(Items from a data source)
________________

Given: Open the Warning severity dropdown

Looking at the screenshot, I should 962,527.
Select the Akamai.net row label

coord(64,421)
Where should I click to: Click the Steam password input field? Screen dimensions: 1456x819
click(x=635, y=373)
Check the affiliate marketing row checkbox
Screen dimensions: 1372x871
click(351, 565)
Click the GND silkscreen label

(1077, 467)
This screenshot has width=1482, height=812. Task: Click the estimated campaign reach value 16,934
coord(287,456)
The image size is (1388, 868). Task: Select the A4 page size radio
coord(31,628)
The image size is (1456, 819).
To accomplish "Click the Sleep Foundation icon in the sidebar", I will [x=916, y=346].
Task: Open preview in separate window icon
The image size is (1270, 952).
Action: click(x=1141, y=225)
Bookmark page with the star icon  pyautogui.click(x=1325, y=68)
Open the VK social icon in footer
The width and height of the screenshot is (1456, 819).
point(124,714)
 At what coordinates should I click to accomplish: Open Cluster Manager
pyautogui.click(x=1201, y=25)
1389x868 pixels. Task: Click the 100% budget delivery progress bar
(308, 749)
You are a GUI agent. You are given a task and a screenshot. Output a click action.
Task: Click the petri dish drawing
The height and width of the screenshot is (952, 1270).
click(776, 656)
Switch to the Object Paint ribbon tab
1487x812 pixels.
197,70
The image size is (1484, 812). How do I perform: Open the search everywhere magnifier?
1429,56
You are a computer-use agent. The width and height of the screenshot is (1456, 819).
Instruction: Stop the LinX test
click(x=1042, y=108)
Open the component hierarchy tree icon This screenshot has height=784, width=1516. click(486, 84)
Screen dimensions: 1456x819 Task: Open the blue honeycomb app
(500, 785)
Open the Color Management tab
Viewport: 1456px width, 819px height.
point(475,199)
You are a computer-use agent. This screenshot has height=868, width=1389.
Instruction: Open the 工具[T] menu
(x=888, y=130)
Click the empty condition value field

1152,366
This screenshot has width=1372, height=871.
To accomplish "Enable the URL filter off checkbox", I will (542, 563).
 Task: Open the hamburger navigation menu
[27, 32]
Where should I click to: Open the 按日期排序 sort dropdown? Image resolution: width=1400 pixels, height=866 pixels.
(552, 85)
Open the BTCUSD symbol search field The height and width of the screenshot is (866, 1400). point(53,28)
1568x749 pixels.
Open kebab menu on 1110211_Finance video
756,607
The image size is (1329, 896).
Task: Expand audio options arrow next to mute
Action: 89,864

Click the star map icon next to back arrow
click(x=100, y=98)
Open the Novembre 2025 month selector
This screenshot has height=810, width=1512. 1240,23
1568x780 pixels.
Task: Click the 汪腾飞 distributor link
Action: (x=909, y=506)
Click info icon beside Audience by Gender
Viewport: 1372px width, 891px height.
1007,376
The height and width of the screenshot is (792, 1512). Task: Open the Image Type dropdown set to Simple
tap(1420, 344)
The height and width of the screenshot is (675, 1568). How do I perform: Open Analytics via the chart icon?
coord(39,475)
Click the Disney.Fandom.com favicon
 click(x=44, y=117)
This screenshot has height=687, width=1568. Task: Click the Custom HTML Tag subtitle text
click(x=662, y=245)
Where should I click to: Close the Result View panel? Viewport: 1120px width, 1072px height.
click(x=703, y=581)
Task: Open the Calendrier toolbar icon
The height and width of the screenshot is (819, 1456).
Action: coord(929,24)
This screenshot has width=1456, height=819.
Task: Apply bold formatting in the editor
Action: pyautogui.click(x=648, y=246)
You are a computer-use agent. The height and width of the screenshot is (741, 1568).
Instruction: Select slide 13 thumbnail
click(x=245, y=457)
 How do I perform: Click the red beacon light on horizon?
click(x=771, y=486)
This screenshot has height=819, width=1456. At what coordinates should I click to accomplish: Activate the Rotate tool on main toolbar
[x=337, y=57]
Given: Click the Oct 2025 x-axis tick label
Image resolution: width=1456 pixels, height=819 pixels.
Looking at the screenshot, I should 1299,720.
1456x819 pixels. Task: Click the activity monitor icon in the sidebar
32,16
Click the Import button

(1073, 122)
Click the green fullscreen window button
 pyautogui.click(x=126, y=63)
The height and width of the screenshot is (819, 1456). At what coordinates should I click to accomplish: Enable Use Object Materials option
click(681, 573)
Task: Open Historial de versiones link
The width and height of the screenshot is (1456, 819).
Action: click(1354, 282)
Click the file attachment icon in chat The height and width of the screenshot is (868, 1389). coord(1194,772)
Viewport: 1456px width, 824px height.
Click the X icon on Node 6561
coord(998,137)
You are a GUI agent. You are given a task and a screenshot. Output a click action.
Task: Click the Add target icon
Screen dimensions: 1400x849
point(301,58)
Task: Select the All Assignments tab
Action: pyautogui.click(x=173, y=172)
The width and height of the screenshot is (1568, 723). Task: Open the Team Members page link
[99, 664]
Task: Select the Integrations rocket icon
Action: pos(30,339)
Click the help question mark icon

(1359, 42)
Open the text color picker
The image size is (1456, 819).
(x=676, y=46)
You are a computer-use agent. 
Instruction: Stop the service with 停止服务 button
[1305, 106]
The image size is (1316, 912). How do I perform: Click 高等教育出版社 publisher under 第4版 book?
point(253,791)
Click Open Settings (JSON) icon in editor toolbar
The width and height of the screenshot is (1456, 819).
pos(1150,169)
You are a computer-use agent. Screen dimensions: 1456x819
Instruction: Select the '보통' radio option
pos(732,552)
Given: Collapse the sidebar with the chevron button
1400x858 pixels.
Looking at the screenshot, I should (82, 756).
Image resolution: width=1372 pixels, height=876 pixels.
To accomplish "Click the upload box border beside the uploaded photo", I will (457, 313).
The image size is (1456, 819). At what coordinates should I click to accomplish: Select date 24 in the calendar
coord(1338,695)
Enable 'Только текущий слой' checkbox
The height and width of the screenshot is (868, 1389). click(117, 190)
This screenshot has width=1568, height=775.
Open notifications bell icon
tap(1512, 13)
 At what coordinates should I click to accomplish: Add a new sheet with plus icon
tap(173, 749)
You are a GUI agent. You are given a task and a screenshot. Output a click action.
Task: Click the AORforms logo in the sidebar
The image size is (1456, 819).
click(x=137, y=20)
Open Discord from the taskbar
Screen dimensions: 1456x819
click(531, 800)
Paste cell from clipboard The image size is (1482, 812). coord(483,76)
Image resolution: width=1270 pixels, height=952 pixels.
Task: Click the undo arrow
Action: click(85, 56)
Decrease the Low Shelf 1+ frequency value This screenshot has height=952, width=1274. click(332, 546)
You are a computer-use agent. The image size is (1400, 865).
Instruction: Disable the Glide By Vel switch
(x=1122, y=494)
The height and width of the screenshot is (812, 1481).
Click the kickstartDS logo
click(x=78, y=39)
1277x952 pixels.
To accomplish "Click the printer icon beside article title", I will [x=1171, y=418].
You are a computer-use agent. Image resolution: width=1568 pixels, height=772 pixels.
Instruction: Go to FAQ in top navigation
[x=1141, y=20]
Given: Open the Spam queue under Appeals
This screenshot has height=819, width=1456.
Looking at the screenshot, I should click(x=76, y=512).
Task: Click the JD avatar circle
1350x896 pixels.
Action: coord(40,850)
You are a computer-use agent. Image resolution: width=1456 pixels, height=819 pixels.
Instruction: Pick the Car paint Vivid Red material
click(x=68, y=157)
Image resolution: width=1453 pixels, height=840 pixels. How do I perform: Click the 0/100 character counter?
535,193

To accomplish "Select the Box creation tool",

________________

WORK TASK: Retype the records above in full, with no differences.

SOLUTION TO THIS EXERCISE:
Given: Open the Warning severity dropdown

Looking at the screenshot, I should 962,527.
Select the Akamai.net row label

coord(64,421)
Where should I click to: Click the Steam password input field? Screen dimensions: 1456x819
click(x=635, y=373)
Check the affiliate marketing row checkbox
Screen dimensions: 1372x871
click(351, 565)
Click the GND silkscreen label

(1077, 467)
This screenshot has width=1482, height=812. Task: Click the estimated campaign reach value 16,934
coord(287,456)
The image size is (1388, 868). Task: Select the A4 page size radio
coord(31,628)
The image size is (1456, 819).
To accomplish "Click the Sleep Foundation icon in the sidebar", I will [x=916, y=346].
Task: Open preview in separate window icon
The image size is (1270, 952).
Action: click(x=1141, y=225)
Bookmark page with the star icon  pyautogui.click(x=1325, y=68)
Open the VK social icon in footer
The width and height of the screenshot is (1456, 819).
point(124,714)
 At what coordinates should I click to accomplish: Open Cluster Manager
pyautogui.click(x=1201, y=25)
1389x868 pixels. Task: Click the 100% budget delivery progress bar
(308, 749)
You are a GUI agent. You are given a task and a screenshot. Output a click action.
Task: Click the petri dish drawing
The height and width of the screenshot is (952, 1270).
click(776, 656)
Switch to the Object Paint ribbon tab
1487x812 pixels.
197,70
The image size is (1484, 812). How do I perform: Open the search everywhere magnifier?
1429,56
You are a computer-use agent. The width and height of the screenshot is (1456, 819).
Instruction: Stop the LinX test
click(x=1042, y=108)
Open the component hierarchy tree icon This screenshot has height=784, width=1516. click(486, 84)
Screen dimensions: 1456x819 Task: Open the blue honeycomb app
(500, 785)
Open the Color Management tab
Viewport: 1456px width, 819px height.
point(475,199)
You are a computer-use agent. This screenshot has height=868, width=1389.
Instruction: Open the 工具[T] menu
(x=888, y=130)
Click the empty condition value field

1152,366
This screenshot has width=1372, height=871.
To accomplish "Enable the URL filter off checkbox", I will (542, 563).
 Task: Open the hamburger navigation menu
[27, 32]
Where should I click to: Open the 按日期排序 sort dropdown? Image resolution: width=1400 pixels, height=866 pixels.
(552, 85)
Open the BTCUSD symbol search field The height and width of the screenshot is (866, 1400). point(53,28)
1568x749 pixels.
Open kebab menu on 1110211_Finance video
756,607
The image size is (1329, 896).
Task: Expand audio options arrow next to mute
Action: 89,864

Click the star map icon next to back arrow
click(x=100, y=98)
Open the Novembre 2025 month selector
This screenshot has height=810, width=1512. 1240,23
1568x780 pixels.
Task: Click the 汪腾飞 distributor link
Action: (x=909, y=506)
Click info icon beside Audience by Gender
Viewport: 1372px width, 891px height.
1007,376
The height and width of the screenshot is (792, 1512). Task: Open the Image Type dropdown set to Simple
tap(1420, 344)
The height and width of the screenshot is (675, 1568). How do I perform: Open Analytics via the chart icon?
coord(39,475)
Click the Disney.Fandom.com favicon
 click(x=44, y=117)
This screenshot has height=687, width=1568. Task: Click the Custom HTML Tag subtitle text
click(x=662, y=245)
Where should I click to: Close the Result View panel? Viewport: 1120px width, 1072px height.
click(x=703, y=581)
Task: Open the Calendrier toolbar icon
The height and width of the screenshot is (819, 1456).
Action: coord(929,24)
This screenshot has width=1456, height=819.
Task: Apply bold formatting in the editor
Action: pyautogui.click(x=648, y=246)
You are a computer-use agent. The height and width of the screenshot is (741, 1568).
Instruction: Select slide 13 thumbnail
click(x=245, y=457)
 How do I perform: Click the red beacon light on horizon?
click(x=771, y=486)
This screenshot has height=819, width=1456. At what coordinates should I click to accomplish: Activate the Rotate tool on main toolbar
[x=337, y=57]
Given: Click the Oct 2025 x-axis tick label
Image resolution: width=1456 pixels, height=819 pixels.
Looking at the screenshot, I should 1299,720.
1456x819 pixels. Task: Click the activity monitor icon in the sidebar
32,16
Click the Import button

(1073, 122)
Click the green fullscreen window button
 pyautogui.click(x=126, y=63)
The height and width of the screenshot is (819, 1456). At what coordinates should I click to accomplish: Enable Use Object Materials option
click(681, 573)
Task: Open Historial de versiones link
The width and height of the screenshot is (1456, 819).
Action: click(1354, 282)
Click the file attachment icon in chat The height and width of the screenshot is (868, 1389). coord(1194,772)
Viewport: 1456px width, 824px height.
Click the X icon on Node 6561
coord(998,137)
You are a GUI agent. You are given a task and a screenshot. Output a click action.
Task: Click the Add target icon
Screen dimensions: 1400x849
point(301,58)
Task: Select the All Assignments tab
Action: pyautogui.click(x=173, y=172)
The width and height of the screenshot is (1568, 723). Task: Open the Team Members page link
[99, 664]
Task: Select the Integrations rocket icon
Action: pos(30,339)
Click the help question mark icon

(1359, 42)
Open the text color picker
The image size is (1456, 819).
(x=676, y=46)
You are a computer-use agent. 
Instruction: Stop the service with 停止服务 button
[1305, 106]
The image size is (1316, 912). How do I perform: Click 高等教育出版社 publisher under 第4版 book?
point(253,791)
Click Open Settings (JSON) icon in editor toolbar
The width and height of the screenshot is (1456, 819).
pos(1150,169)
You are a computer-use agent. Screen dimensions: 1456x819
Instruction: Select the '보통' radio option
pos(732,552)
Given: Collapse the sidebar with the chevron button
1400x858 pixels.
Looking at the screenshot, I should (82, 756).
Image resolution: width=1372 pixels, height=876 pixels.
To accomplish "Click the upload box border beside the uploaded photo", I will (457, 313).
The image size is (1456, 819). At what coordinates should I click to accomplish: Select date 24 in the calendar
coord(1338,695)
Enable 'Только текущий слой' checkbox
The height and width of the screenshot is (868, 1389). click(117, 190)
This screenshot has width=1568, height=775.
Open notifications bell icon
tap(1512, 13)
 At what coordinates should I click to accomplish: Add a new sheet with plus icon
tap(173, 749)
You are a GUI agent. You are given a task and a screenshot. Output a click action.
Task: Click the AORforms logo in the sidebar
The image size is (1456, 819).
click(x=137, y=20)
Open Discord from the taskbar
Screen dimensions: 1456x819
click(531, 800)
Paste cell from clipboard The image size is (1482, 812). coord(483,76)
Image resolution: width=1270 pixels, height=952 pixels.
Task: Click the undo arrow
Action: click(85, 56)
Decrease the Low Shelf 1+ frequency value This screenshot has height=952, width=1274. click(332, 546)
You are a computer-use agent. The image size is (1400, 865).
Instruction: Disable the Glide By Vel switch
(x=1122, y=494)
The height and width of the screenshot is (812, 1481).
Click the kickstartDS logo
click(x=78, y=39)
1277x952 pixels.
To accomplish "Click the printer icon beside article title", I will [x=1171, y=418].
You are a computer-use agent. Image resolution: width=1568 pixels, height=772 pixels.
Instruction: Go to FAQ in top navigation
[x=1141, y=20]
Given: Open the Spam queue under Appeals
This screenshot has height=819, width=1456.
Looking at the screenshot, I should click(x=76, y=512).
Task: Click the JD avatar circle
1350x896 pixels.
Action: coord(40,850)
You are a computer-use agent. Image resolution: width=1456 pixels, height=819 pixels.
Instruction: Pick the Car paint Vivid Red material
click(x=68, y=157)
Image resolution: width=1453 pixels, height=840 pixels. How do I perform: Click the 0/100 character counter?
535,193

To accomplish "Select the Box creation tool",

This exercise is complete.